= Task prompt =
Return every line below in which "computer" appears.

-- Given entries follows --

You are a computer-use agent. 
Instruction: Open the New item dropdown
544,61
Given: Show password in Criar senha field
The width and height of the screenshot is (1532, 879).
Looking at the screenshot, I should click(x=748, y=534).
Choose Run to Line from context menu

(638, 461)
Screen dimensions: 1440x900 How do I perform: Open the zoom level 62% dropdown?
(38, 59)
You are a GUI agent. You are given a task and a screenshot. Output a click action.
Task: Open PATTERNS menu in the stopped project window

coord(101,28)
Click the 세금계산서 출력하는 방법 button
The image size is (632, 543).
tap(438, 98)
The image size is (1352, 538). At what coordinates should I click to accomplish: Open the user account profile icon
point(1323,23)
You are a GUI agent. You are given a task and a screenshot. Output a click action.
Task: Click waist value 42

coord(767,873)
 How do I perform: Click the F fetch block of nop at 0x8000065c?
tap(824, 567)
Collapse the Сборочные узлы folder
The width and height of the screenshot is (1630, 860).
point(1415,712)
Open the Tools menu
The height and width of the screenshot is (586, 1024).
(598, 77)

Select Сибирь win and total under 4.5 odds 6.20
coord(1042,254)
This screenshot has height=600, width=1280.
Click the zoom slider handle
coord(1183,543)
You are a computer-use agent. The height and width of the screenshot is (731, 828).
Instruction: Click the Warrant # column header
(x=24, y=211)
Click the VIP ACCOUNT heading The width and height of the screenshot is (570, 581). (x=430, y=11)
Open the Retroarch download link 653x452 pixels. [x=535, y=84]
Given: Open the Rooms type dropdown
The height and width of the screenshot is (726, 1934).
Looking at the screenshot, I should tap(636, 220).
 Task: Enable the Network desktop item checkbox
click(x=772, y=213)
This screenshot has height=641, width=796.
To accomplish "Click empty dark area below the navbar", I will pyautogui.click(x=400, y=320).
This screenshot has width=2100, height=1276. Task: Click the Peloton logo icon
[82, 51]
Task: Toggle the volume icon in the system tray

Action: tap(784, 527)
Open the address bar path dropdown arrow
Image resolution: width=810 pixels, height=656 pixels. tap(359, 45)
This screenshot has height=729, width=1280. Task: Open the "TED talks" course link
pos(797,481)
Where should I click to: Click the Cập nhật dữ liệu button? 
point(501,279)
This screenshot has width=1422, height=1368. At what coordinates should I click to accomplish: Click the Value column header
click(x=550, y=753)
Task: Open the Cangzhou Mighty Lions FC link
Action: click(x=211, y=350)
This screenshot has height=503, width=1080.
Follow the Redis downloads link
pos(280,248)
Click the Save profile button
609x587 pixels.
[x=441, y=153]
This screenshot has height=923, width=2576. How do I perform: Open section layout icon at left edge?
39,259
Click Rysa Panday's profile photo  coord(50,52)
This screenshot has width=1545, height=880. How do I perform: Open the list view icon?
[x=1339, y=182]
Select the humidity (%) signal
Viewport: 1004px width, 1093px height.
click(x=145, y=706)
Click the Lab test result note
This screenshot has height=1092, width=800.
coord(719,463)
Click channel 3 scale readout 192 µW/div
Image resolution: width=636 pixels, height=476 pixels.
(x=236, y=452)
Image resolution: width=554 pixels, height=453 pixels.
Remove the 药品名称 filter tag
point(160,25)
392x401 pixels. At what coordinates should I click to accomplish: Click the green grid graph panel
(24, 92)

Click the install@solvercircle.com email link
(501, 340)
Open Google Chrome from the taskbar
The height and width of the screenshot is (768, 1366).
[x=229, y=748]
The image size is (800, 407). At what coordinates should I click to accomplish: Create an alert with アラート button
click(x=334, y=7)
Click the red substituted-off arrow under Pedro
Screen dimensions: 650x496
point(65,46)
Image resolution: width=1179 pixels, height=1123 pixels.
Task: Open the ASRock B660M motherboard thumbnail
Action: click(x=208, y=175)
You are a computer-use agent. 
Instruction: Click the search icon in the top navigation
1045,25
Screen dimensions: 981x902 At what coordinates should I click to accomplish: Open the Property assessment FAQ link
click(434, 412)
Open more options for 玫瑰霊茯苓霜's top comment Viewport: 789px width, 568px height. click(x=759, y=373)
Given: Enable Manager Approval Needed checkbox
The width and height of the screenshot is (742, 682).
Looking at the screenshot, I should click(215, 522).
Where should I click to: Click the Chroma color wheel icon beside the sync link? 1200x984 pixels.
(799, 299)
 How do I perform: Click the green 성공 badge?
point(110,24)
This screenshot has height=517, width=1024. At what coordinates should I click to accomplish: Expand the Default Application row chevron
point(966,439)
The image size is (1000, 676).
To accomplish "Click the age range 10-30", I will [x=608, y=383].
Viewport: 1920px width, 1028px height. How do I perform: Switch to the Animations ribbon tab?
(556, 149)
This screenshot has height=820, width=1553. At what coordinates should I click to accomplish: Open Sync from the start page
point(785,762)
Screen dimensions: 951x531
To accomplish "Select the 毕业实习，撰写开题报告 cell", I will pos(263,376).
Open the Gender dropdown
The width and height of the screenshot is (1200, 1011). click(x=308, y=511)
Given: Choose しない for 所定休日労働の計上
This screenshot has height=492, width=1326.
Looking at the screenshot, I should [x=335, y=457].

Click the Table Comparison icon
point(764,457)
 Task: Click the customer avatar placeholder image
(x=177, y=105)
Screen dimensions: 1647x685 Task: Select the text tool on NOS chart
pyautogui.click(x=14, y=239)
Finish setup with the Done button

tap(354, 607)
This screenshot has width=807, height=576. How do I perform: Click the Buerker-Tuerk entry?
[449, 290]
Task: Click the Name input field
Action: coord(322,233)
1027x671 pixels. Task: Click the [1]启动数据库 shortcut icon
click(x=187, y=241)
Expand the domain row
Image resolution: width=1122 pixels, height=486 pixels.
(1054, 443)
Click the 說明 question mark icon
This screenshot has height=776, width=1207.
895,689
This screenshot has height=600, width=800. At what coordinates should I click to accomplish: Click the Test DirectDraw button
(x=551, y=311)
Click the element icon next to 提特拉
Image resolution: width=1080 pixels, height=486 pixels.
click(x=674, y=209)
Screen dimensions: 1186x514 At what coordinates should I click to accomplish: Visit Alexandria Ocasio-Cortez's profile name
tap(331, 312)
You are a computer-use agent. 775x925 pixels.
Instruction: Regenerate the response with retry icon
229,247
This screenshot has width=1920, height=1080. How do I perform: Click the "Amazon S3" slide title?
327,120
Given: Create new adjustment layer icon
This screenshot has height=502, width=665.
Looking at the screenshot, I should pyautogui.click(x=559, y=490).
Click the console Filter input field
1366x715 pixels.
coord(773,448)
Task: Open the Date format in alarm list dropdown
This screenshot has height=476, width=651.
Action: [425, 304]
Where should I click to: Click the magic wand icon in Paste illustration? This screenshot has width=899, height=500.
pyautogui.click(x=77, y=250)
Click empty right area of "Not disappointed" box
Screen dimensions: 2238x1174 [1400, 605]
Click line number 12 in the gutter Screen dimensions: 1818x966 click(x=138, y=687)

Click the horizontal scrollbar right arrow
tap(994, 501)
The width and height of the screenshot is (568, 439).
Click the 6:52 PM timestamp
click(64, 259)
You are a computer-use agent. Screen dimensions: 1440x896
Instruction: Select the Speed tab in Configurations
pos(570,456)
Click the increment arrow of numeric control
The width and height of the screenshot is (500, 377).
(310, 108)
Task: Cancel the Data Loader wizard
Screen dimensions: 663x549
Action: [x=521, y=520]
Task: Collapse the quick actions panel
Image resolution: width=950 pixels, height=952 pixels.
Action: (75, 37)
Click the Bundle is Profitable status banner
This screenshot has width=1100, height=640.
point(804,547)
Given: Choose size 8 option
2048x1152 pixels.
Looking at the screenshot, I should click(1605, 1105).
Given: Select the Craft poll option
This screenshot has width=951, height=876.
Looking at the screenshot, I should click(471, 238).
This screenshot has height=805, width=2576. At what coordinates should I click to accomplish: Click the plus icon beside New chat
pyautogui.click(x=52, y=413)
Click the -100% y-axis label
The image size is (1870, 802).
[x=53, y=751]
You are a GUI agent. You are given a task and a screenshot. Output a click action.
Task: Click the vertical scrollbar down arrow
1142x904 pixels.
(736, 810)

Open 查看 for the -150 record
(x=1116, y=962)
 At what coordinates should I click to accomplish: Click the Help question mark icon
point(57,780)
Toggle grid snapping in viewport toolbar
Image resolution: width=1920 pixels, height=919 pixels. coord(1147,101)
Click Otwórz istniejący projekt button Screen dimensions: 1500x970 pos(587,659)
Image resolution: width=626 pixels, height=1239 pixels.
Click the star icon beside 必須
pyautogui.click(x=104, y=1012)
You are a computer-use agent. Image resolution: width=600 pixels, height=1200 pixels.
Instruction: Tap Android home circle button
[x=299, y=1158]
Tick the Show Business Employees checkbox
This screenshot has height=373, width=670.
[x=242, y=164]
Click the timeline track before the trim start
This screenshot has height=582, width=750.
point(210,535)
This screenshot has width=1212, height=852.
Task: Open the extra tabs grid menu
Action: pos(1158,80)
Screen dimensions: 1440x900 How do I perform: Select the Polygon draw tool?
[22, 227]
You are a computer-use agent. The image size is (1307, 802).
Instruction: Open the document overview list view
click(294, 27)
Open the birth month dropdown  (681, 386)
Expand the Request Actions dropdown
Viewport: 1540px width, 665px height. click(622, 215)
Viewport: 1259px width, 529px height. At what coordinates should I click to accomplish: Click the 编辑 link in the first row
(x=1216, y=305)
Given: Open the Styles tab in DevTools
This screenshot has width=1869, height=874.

-- Given entries concluded --

= Reply =
You are a computer-use agent. 
You are a computer-use agent. The height and width of the screenshot is (731, 828).
You are a computer-use agent. 
You are a computer-use agent. 775x925 pixels.
You are a computer-use agent. Screen dimensions: 1440x896
You are a computer-use agent. Image resolution: width=600 pixels, height=1200 pixels.
You are a computer-use agent. The image size is (1307, 802).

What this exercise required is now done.